Commanders and leaders
- Stefan Uroš V (POW) Nikola Altomanović (WIA) Lazar Hrebeljanović: Vukašin Mrnjavčević Uglješa Mrnjavčević Gojko Mrnjavčević Vlatko Paskačić

Casualties and losses
- Heavy: low

= Serbian nobility conflict (1369) =

14th century Serbian conflict

The Serbian nobility conflict in 1369 was a conflict between two major opposing factions of the Serbian nobility, one supporting magnate Nikola Altomanović, and one supporting the Mrnjavčević family in Macedonia and Greece. In 1369, a battle was fought between the two sides at the Kosovo field, ending in the decisive victory of King Vukašin, confirming his supremacy, which would last until 1371 battle of Maritsa.

> _DATA EXTRACTS_
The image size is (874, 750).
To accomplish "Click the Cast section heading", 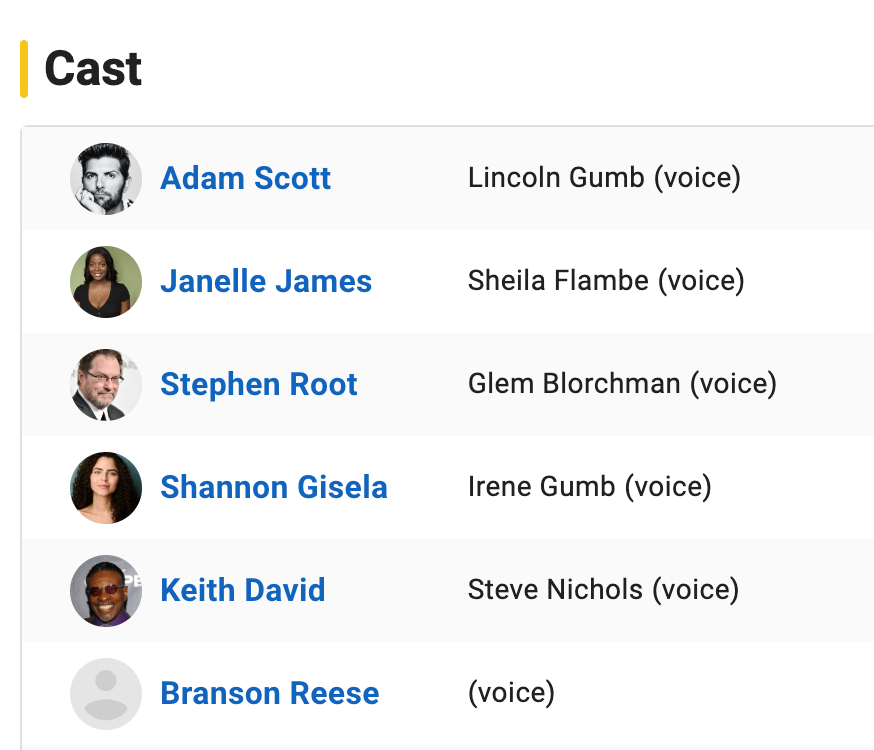I will 93,69.
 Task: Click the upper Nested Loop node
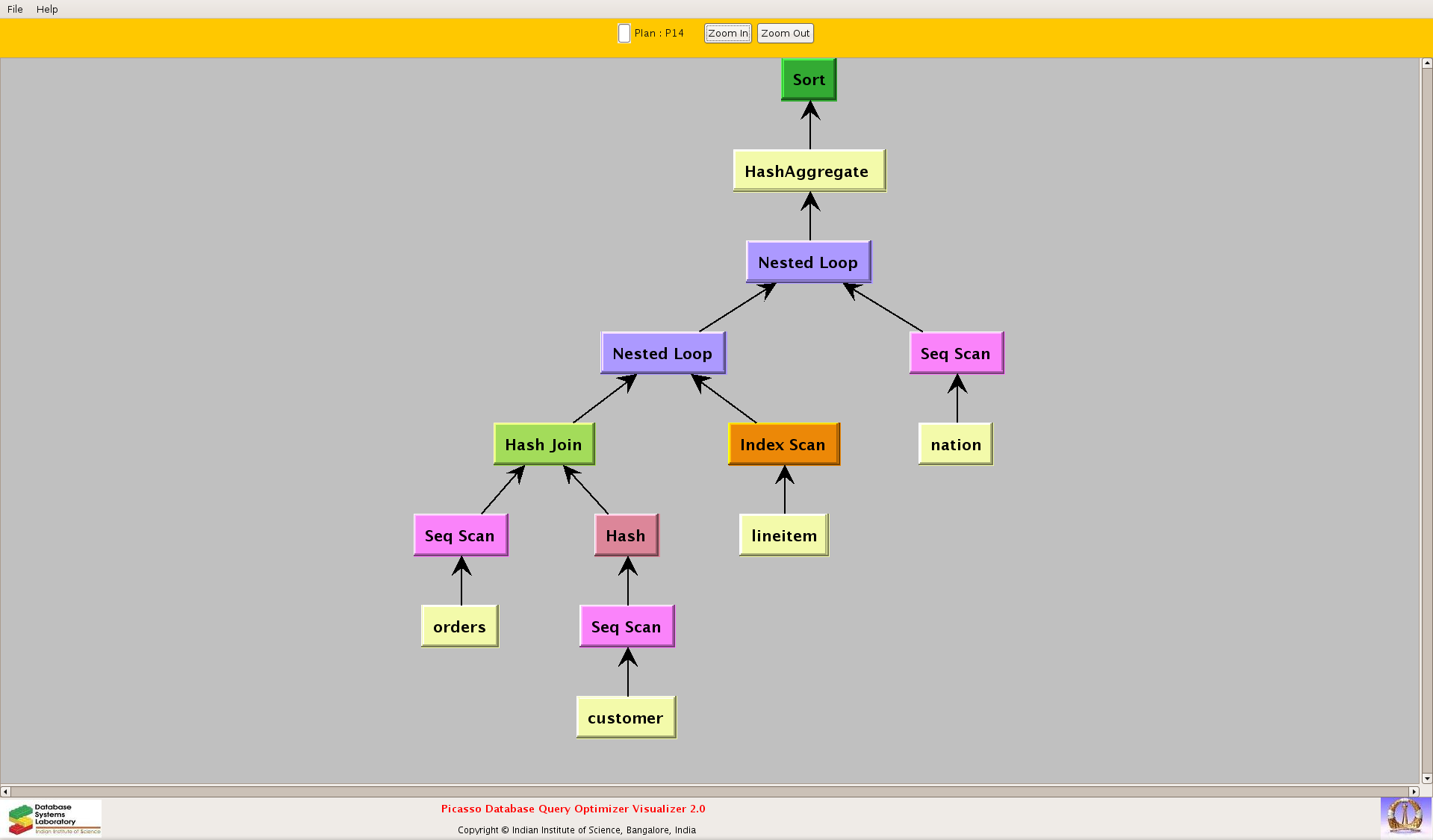pyautogui.click(x=808, y=262)
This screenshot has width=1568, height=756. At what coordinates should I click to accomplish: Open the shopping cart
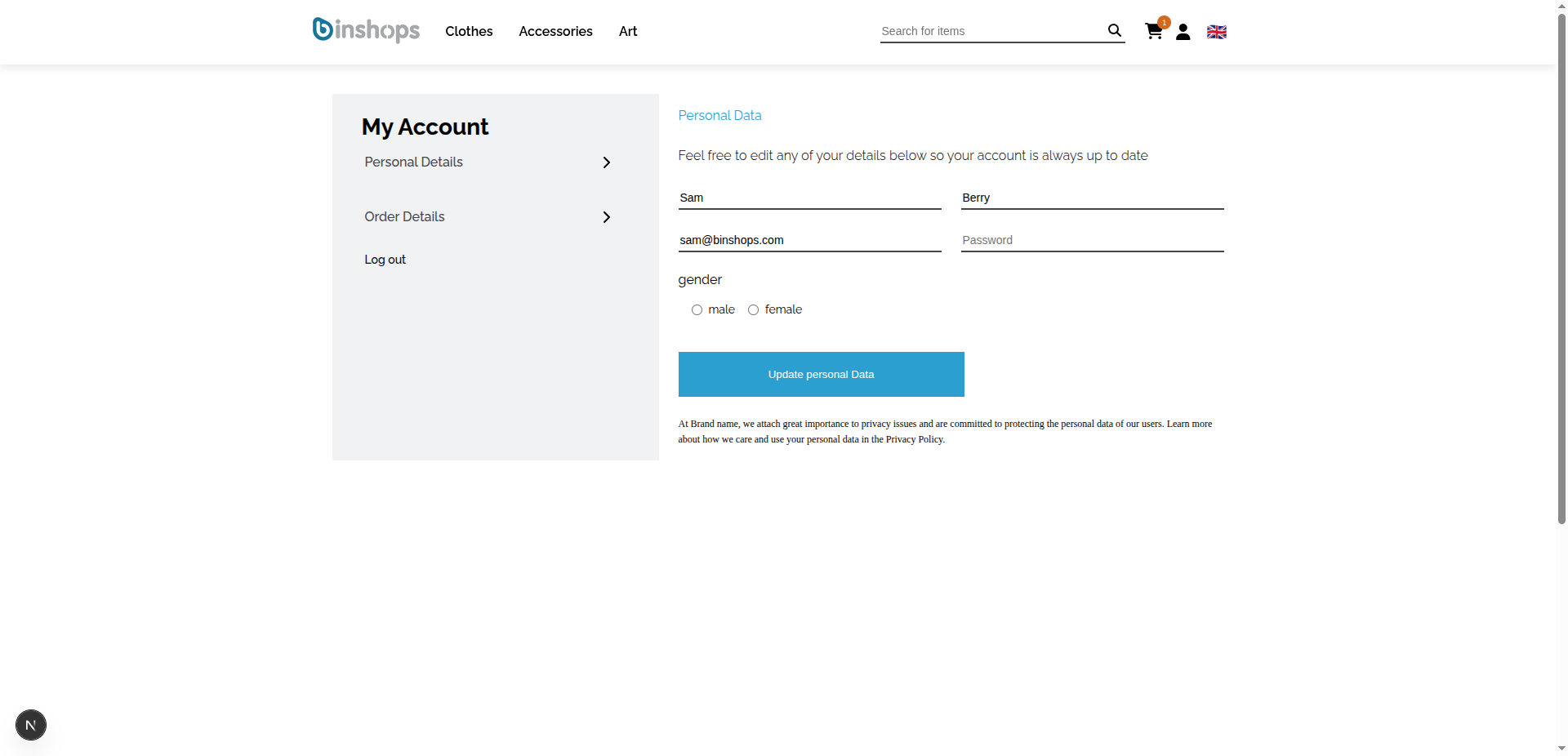1153,32
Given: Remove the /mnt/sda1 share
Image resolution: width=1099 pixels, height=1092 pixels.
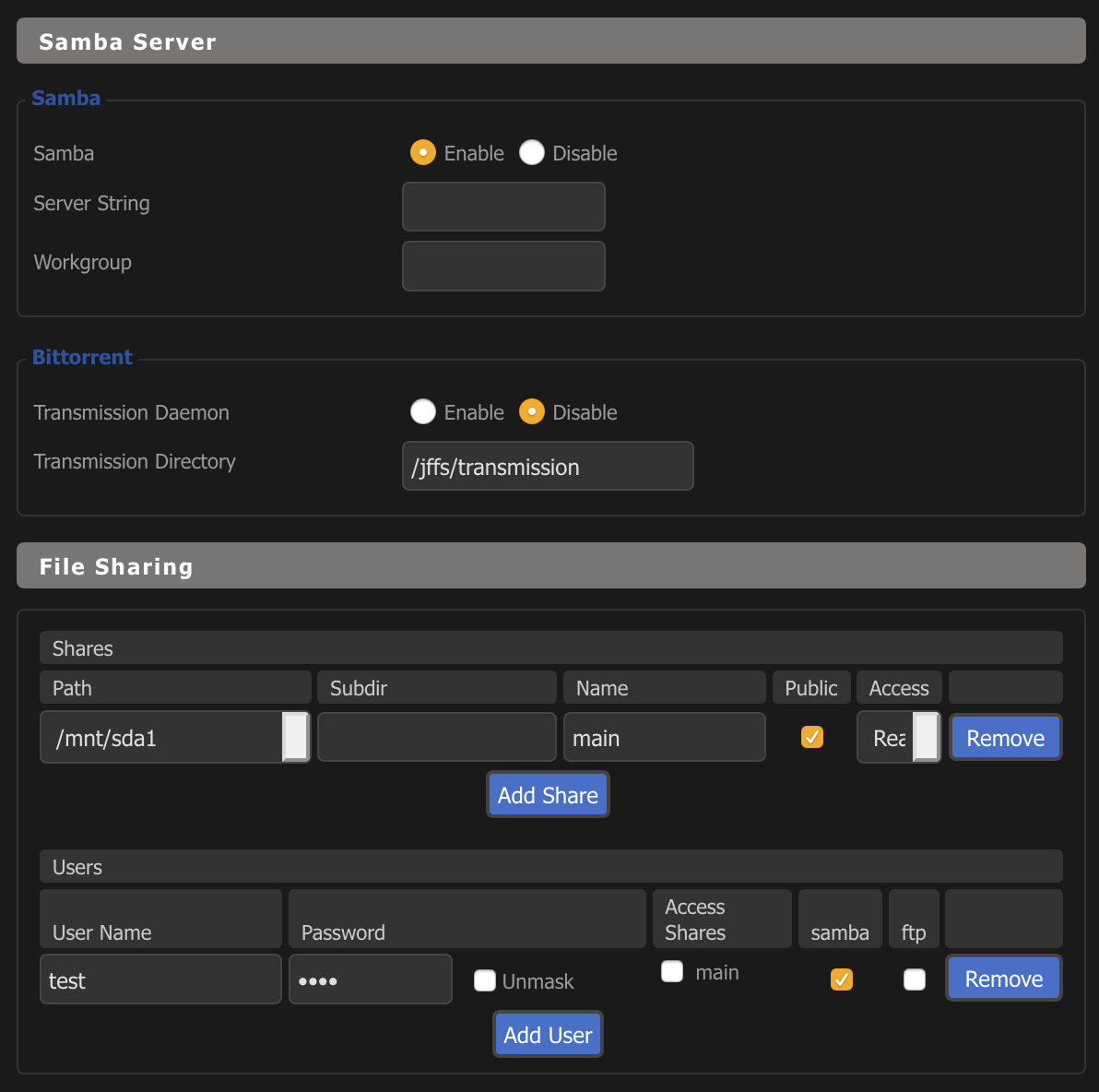Looking at the screenshot, I should pos(1005,738).
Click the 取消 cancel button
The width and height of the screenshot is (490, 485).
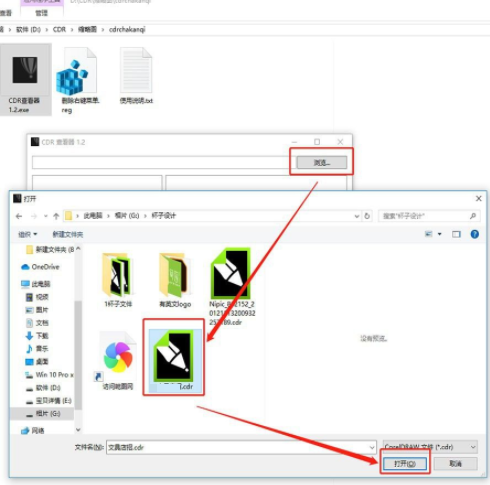click(456, 464)
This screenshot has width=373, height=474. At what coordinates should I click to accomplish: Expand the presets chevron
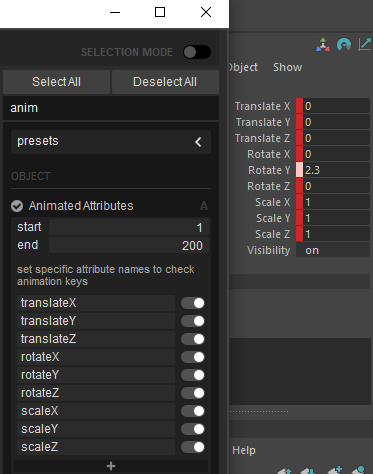pyautogui.click(x=198, y=142)
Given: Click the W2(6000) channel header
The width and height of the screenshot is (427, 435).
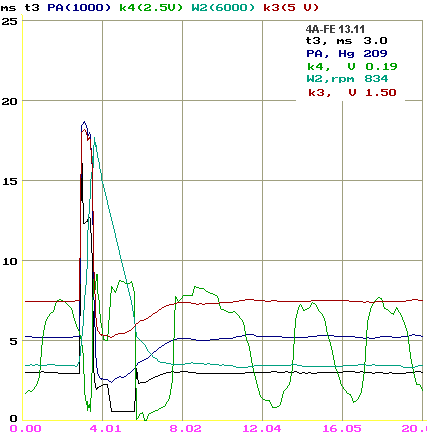Looking at the screenshot, I should pos(223,7).
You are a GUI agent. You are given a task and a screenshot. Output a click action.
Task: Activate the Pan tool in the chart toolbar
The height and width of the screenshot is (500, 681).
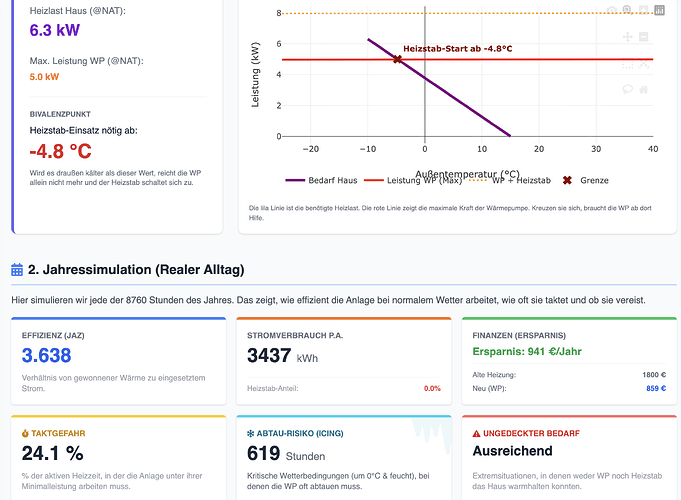point(627,37)
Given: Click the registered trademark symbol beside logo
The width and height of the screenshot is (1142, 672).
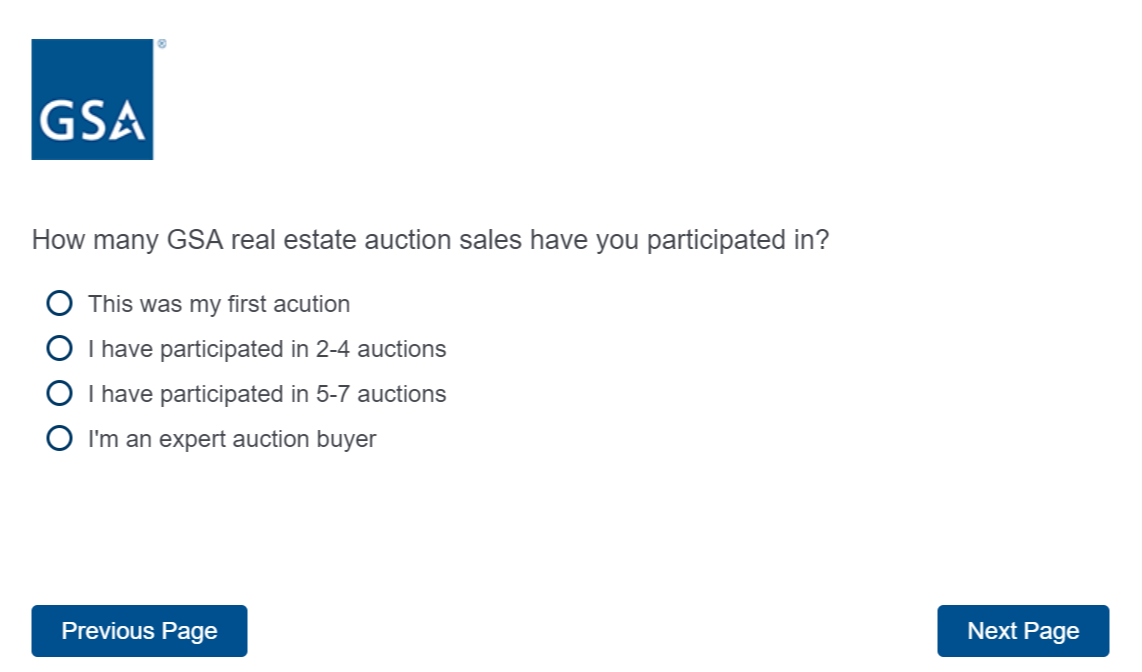Looking at the screenshot, I should (162, 44).
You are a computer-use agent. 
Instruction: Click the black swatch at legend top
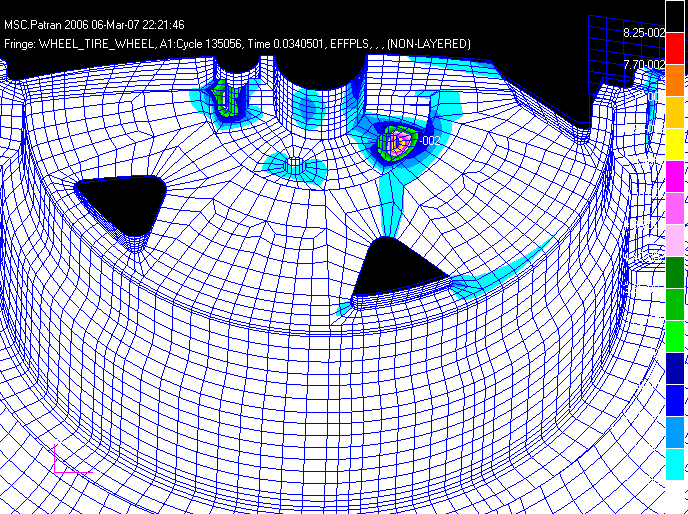point(676,16)
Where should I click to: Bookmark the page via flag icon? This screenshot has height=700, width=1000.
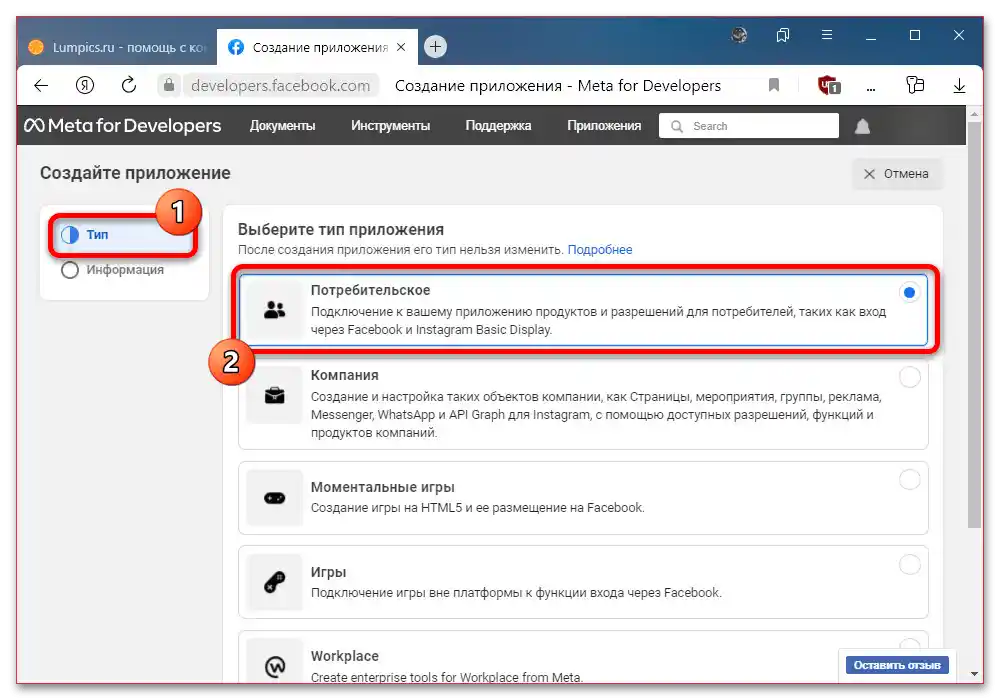(x=773, y=86)
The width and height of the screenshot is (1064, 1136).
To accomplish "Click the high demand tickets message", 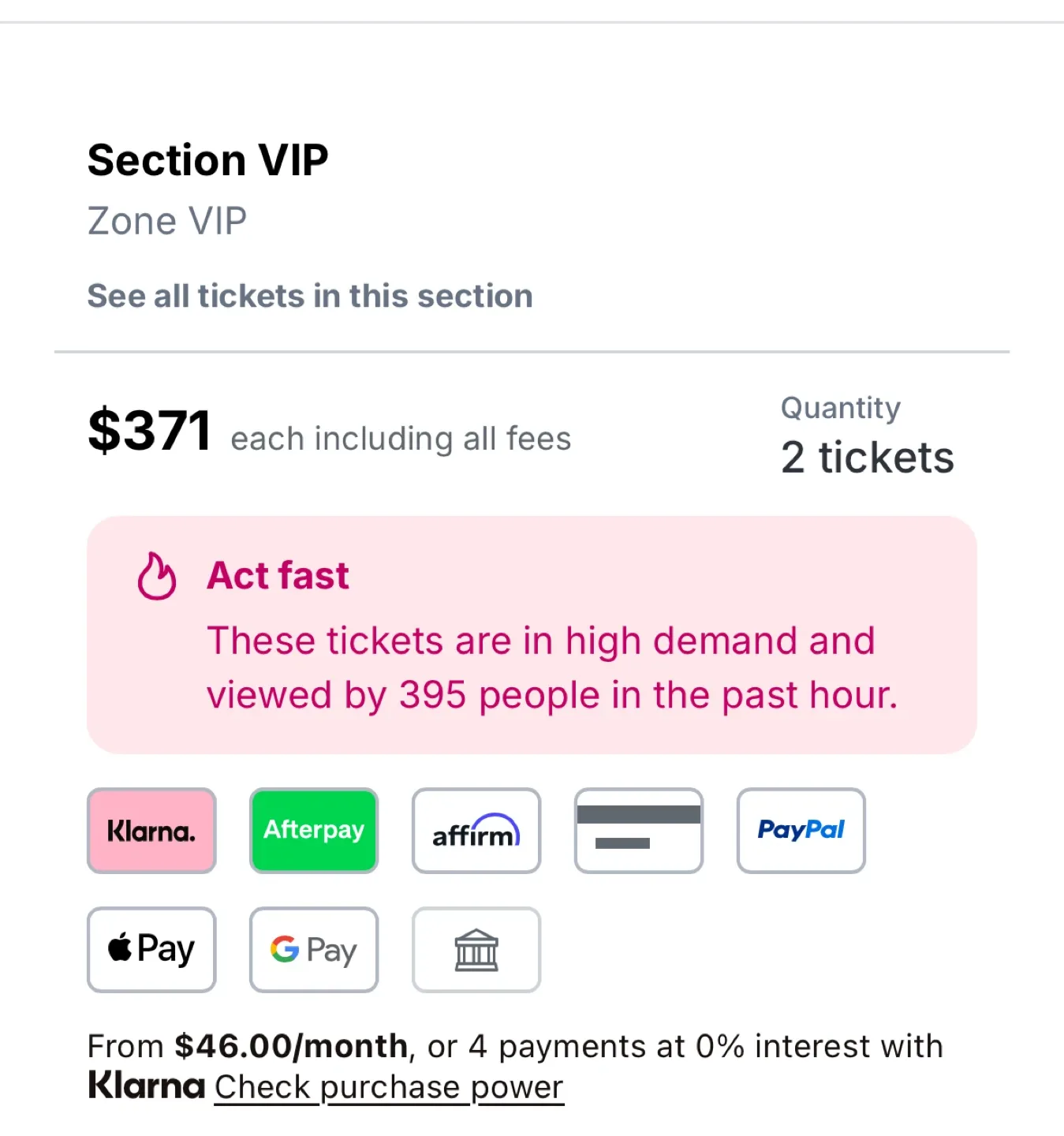I will coord(552,668).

> _QUESTIONS_
1. Answer these questions from the text on the 1369 Serbian nobility conflict, one line each:
(a) Which family did one of the two factions support?
(b) Where was the 1369 battle between the two sides fought?
(c) Which battle marks the end of the supremacy that followed?
2. According to the text on the 1369 Serbian nobility conflict, why was King Vukašin's supremacy confirmed? Explain in one to three sentences.
3. Pick up the text on the 1369 Serbian nobility conflict from where it stops and continue it.

> _EXPECTED RESULTS_
1.
(a) The Mrnjavčević family in Macedonia and Greece.
(b) At the Kosovo field.
(c) The 1371 battle of Maritsa.

2. His supremacy was confirmed because the battle fought in 1369 at the Kosovo field ended in his decisive victory over the opposing faction.

3.
==Background==
Emperor Stefan Uroš IV Dušan was succeeded by his son Stefan Uroš V whose reign was characterized by decline of central power and rise of numerous virtually independent principalities. Stefan Uroš V was not able to sustain the great empire created by his father, or limit the independence of the powerful nobles. Vukašin Mrnjavčević was the most powerful noble in the Serbian Empire, ruling northern Macedonia. Although he was given the title of Despot by Emperor Uroš in 1355, his steady power increase enabled him to crown himself King of Serbs and Greeks in 1365, and extend his claims over west and south Macedonia, Kosovo, and Raška.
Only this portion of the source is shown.